If I had to guess, the majority of healthcare professionals now, have become more like factory workers. They treat the patients like a piece of metal that needs to be forcibly fixed, rather than a human in pain that needs help! They get labeled by a room number and a chart instead of a name and a face.

Even though I became a bit jaded and frustrated, I have never denied a person in need if I could help. Whether or not I did actually help them; I may never know. But I always asked their name, and what they needed help with at the moment. My friend Wendy taught me the power of smile too. Even though my mind, soul and emotion screamed at me to be upset, my face always showed positivity.

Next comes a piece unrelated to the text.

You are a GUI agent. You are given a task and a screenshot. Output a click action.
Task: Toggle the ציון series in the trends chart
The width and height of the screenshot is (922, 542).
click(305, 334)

I guess watching death and life come and go will affect anyone. Regardless of how it affects someone, the only part that matters is how they handle it. Wendy showed me a perfect example of how to do that.

Always show love.

Showing sincere love, without motive, to another human, eliminates negativity.

 

2 thoughts on “where is the love?

  1. You’re certainly a better storyteller than myself. Way to really bring Wendy’s story to life. I was very surprised upon finishing when I realized how long it is! It felt like a <5 minute read, but I spent at least 10 minutes on it, if not 15.

    Keep telling people's stories! Many people can't do it themselves. Just because someone might not be so good with words themselves doesn't mean they don't have a riveting story to share. And they'll love you for it (most of the time).